Unix Technical Forum

Load Distributed Checkpoints, take 3

This is a discussion on Load Distributed Checkpoints, take 3 within the Pgsql Patches forums, part of the PostgreSQL category; --> Here's an updated WIP patch for load distributed checkpoints. I added a spinlock to protect the signaling fields between ...


Go Back   Unix Technical Forum > Database Server Software > PostgreSQL > Pgsql Patches

FAQ Members List Calendar Search Today's Posts Mark Forums Read
  #1 (permalink)  
Old 04-18-2008, 11:15 AM
Heikki Linnakangas
 
Posts: n/a
Default Load Distributed Checkpoints, take 3

Here's an updated WIP patch for load distributed checkpoints.

I added a spinlock to protect the signaling fields between bgwriter and
backends.
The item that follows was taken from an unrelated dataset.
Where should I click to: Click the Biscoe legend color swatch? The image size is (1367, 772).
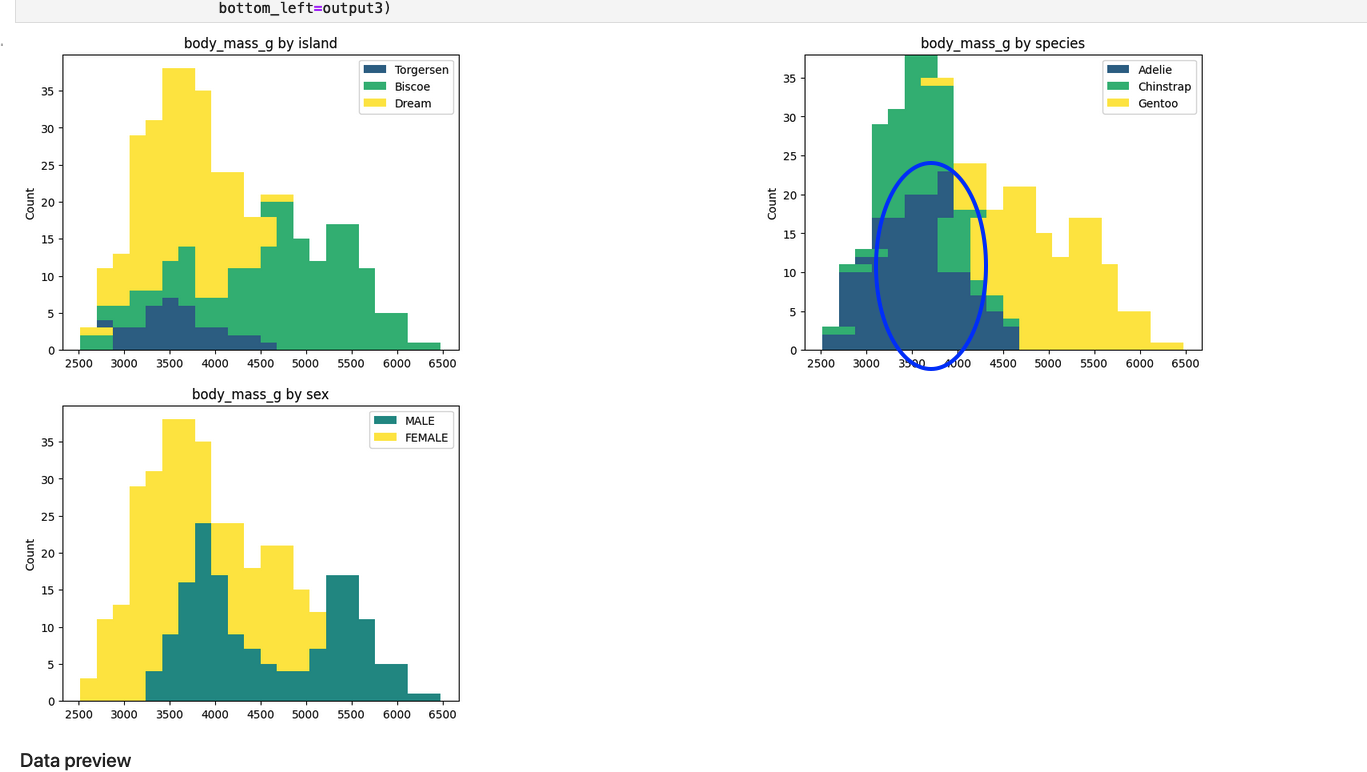point(376,86)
The current non-locking approach gets really difficult as the
patch adds two new flags, and both are more important than the existing
ckpt_time_warn flag.

In fact, I think there's a small race condition in CVS HEAD:

1. pg_start_backup() is called, which calls RequestCheckpoint
2. RequestCheckpoint takes note of the old value of ckpt_started
3. bgwriter wakes up from pg_usleep, and sees that we've exceeded
checkpoint_timeout.
4. bgwriter increases ckpt_started to note that a new checkpoint has started
5. RequestCheckpoint signals bgwriter to start a new checkpoint
6. bgwriter calls CreateCheckpoint, with the force-flag set to false
because this checkpoint was triggered by timeout
7. RequestCheckpoint sees that ckpt_started has increased, and starts to
wait for ckpt_done to reach the new value.
8. CreateCheckpoint finishes immediately, because there was no XLOG
activity since last checkpoint.
9. RequestCheckpoint sees that ckpt_done matches ckpt_started, and returns.
10. pg_start_backup() continues, with potentially the same redo location
and thus history filename as previous backup.
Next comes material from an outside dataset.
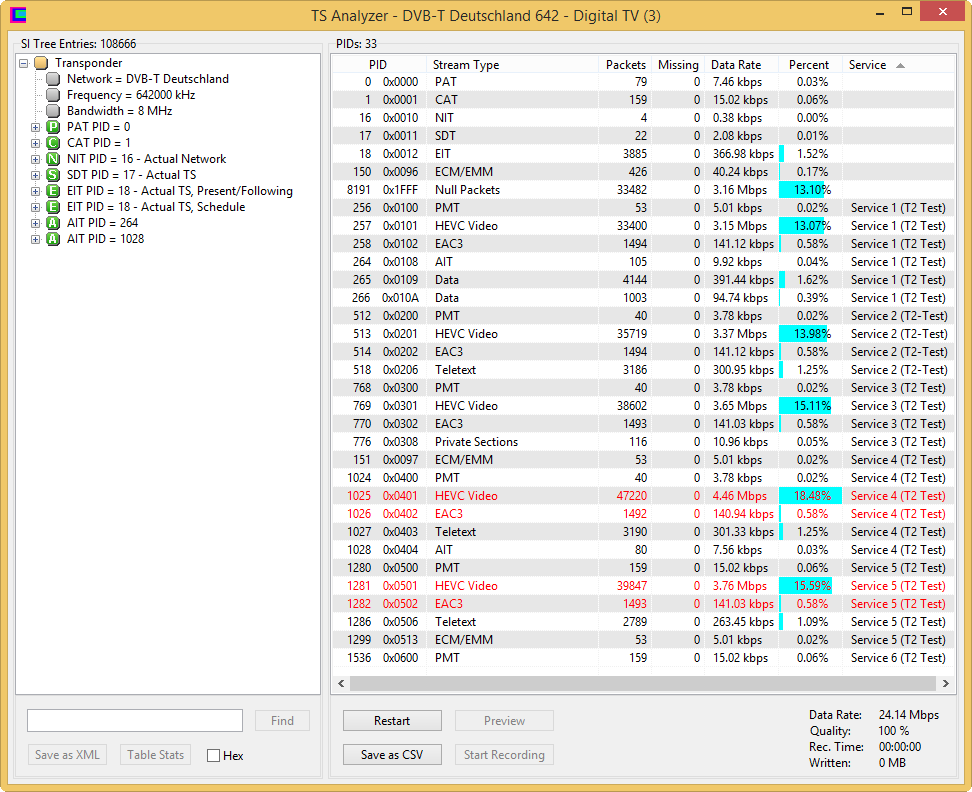This screenshot has width=972, height=792.
Task: Click the green S icon for SDT PID
Action: click(53, 175)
Now I admit that the chances for that to happen are extremely small,
people don't usually do two pg_start_backup calls without *any* WAL
logged activity in between them, for example. But as we add the new
flags, avoiding scenarios like that becomes harder.
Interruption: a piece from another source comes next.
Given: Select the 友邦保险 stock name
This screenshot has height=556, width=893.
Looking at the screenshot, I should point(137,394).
Since last patch, I did some clean up and refactoring, and added a bunch
of comments, and user documentation.

I haven't yet changed GetInsertRecPtr to use the almost up-to-date value
protected by the info_lck per Simon's suggestion, and I need to do some
correctness testing. After that, I'm done with the patch.

Ps. In case you wonder what took me so long since last revision, I've
spent a lot of time reviewing HOT.

--
Heikki Linnakangas
EnterpriseDB http://www.enterprisedb.com


---------------------------(end of broadcast)---------------------------
TIP 5: don't forget to increase your free space map settings

Digg this Post!Add Post to del.icio.usBookmark Post in TechnoratiFurl this Post!
Reply With Quote
  #2 (permalink)  
Old 04-18-2008, 11:15 AM
Tom Lane
 
Posts: n/a
Default Re: Load Distributed Checkpoints, take 3

Heikki Linnakangas <heikki@enterprisedb.com> writes:
> I added a spinlock to protect the signaling fields between bgwriter and
> backends. The current non-locking approach gets really difficult as the
> patch adds two new flags, and both are more important than the existing
> ckpt_time_warn flag.


That may be, but you could minimize the cost and notational ugliness by
not using the spinlock where you don't have to. Put the sig_atomic_t
fields back the way they were, and many of the uses of the spinlock go
away. All you really need it for is the places where the additional
flags are set or read.

> In fact, I think there's a small race condition in CVS HEAD:


Yeah, probably --- the original no-locking design didn't have any side
flags. The reason you need the lock is for a backend to be sure that
a newly-started checkpoint is using its requested flags. But the
detection of checkpoint termination is still the same.

Some other comments:

I tend to agree with whoever said upthread that the combination of GUC
variables proposed here is confusing and ugly. It'd make more sense to
have min and max checkpoint rates in KB/s, with the max checkpoint rate
only honored when we are predicting we'll finish before the next
checkpoint time.

The flow of control and responsibility between xlog.c, bgwriter.c and
bufmgr.c seems to have reached the breaking point of unintelligibility.
Can you think of a refactoring that would simplify it? We might have
to resign ourselves to this much messiness, but I'd rather not...

regards, tom lane

---------------------------(end of broadcast)---------------------------
TIP 5: don't forget to increase your free space map settings

Digg this Post!Add Post to del.icio.usBookmark Post in TechnoratiFurl this Post!
Reply With Quote
  #3 (permalink)  
Old 04-18-2008, 11:15 AM
ITAGAKI Takahiro
 
Posts: n/a
Default Re: Load Distributed Checkpoints, take 3

Heikki Linnakangas <heikki@enterprisedb.com> wrote:

> Here's an updated WIP patch for load distributed checkpoints.
> Since last patch, I did some clean up and refactoring, and added a bunch
> of comments, and user documentation.


The only thing I don't understand is the naming of 'checkpoint_smoothing'.
Can users imagine the unit of 'smoothing' is a fraction?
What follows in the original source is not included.